Mulholland Drive began with a car crash, then inscribed the statuesque blankness of Laura Elena Harring’s Rita with Hollywood dread; the new hostages-and-hankies drama John Q. also gets things rolling with automotive disaster, and when Harring materializes a few scenes later, the optimist may feel a certain dream-state tingle before she reverts to anonymity. What lingers is the dread. The movie is The Negotiator refashioned around Helen Hunt’s “fucking HMOs!” outburst in As Good as It Gets, with Denzel Washington and a team of alpha males on hand to offset the hysterics, not to mention the Larry King Live-caliber discussions on the sorry state of medical coverage.

When economically beleaguered family man John Quincy Archibald (Washington) can’t get his suddenly dying son, Mike, onto the heart-donor waiting list, he grabs a gun and locks down the ER. “This hospital’s under new management now,” he announces. “Free medical care for everybody.” The hostages—including James Woods’s transplant surgeon, a truth-to-power medical resident, a pregnant woman, and a soul brother—develop severe Stockholm syndrome, and as news spreads about what “John Q.” represents, his implied last name forms a sea of support surrounding the wall of blue. (And when he vows, “I will not bury my son—my son will bury me,” as police multiply outside, the line echoes journalist Peter Noel’s immortal cover-line challenge in these pages: “If a cop kills my son, I will kill the cop.”) The reiteration of Mike’s blood type, B-positive, is hardly subliminal in its prescription for hard times.

After a sinuous, irresistible turn as Training Day‘s heart of darkness, Washington is in default dignified mode here. He capably embodies the hero’s transformation from doughy dad to man of action, amid the movie’s shameless button-pushing and cheap religious overlay. Though better acted than Extreme Measures (surgeon Hugh Grant discovers where spare parts really come from), and with a broader social vision than Untamed Heart (Christian Slater gets simian thumper, Marisa Tomei), John Q. represents a creative dead end for the organ-transplant movie, a genre that perhaps begins at the height of glory with Eyes Without a Face.

Spanning a century, the assorted incarnations of Peter Pan—from J.M. Barrie’s 1904 play and his wry, conversational 1911 novelization to Disney’s 1953 film and its current sequel, Return to Never Land, though Hook fans need not apply—suggest a creation as powerful as myth; I cannot be the first to have discovered the goat-gammed god in the surname. (As Pan derives from the Greek for food, the brand-name peanut butter might be included in the above list.) Besides Wendy’s role as mother of the Lost Boys, there is the microscopic foxiness and havoc-wreaking jealousy of Tinker Bell (the former made flesh by Kylie Minogue’s Green Fairy in Moulin Rouge)—to say nothing of Peter Pan’s other swooning female admirers: the shell-bra’d mermaids and Indian princess Tiger Lily, Disney-movie-in-embryos all. Freud would have had a field day with this Edwardian fairy tale; indeed, psychiatrists informally refer to a Peter Pan complex, and an article about the “Peter Pan and Wendy Syndrome” (Australian and New Zealand Journal of Psychiatry, June 1982) describes a marital dynamic between a narcissistic, asexual husband and a long-suffering, depressed wife (she “depends upon him for protection from hidden impulses”). And I haven’t even mentioned Sandy Duncan yet.

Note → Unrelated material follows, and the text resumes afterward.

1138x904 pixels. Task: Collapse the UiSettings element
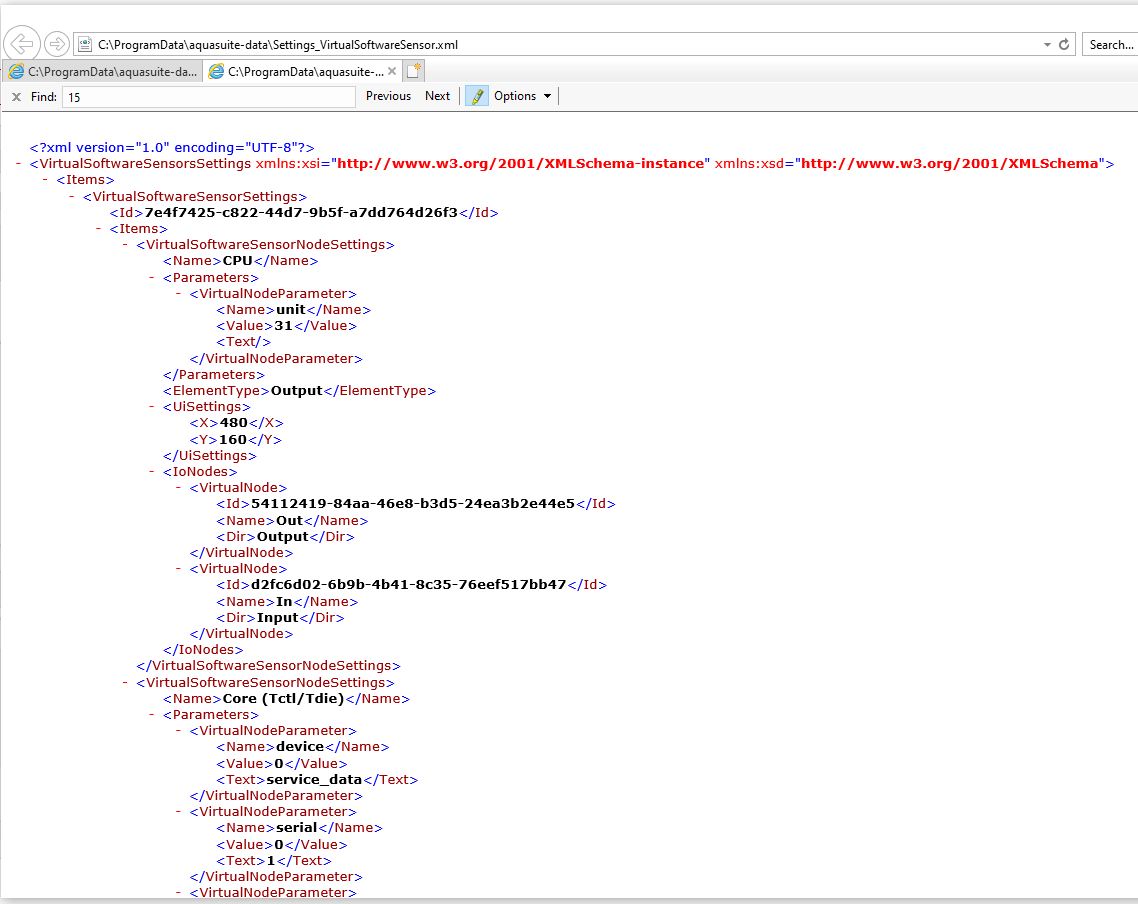pos(153,407)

Framed by the London blitz, Return to Never Land is a brisk, reverent, and subtly different sequel. Wendy now has a family of her own; her husband is off to fight, and daughter Jane has turned prematurely serious and practical, following her father’s request to take care of the family. Kidnapped by Captain Hook, rescued by the ageless Peter Pan, she openly disdains the Never-Landian trinity of faith, trust, and pixie dust. Her eventual acceptance of a healthy fantasy life is more astute than maudlin, and the low-key animation, featuring little that could not have appeared in its ’50s predecessor, is all the more affecting for being so pristinely preserved.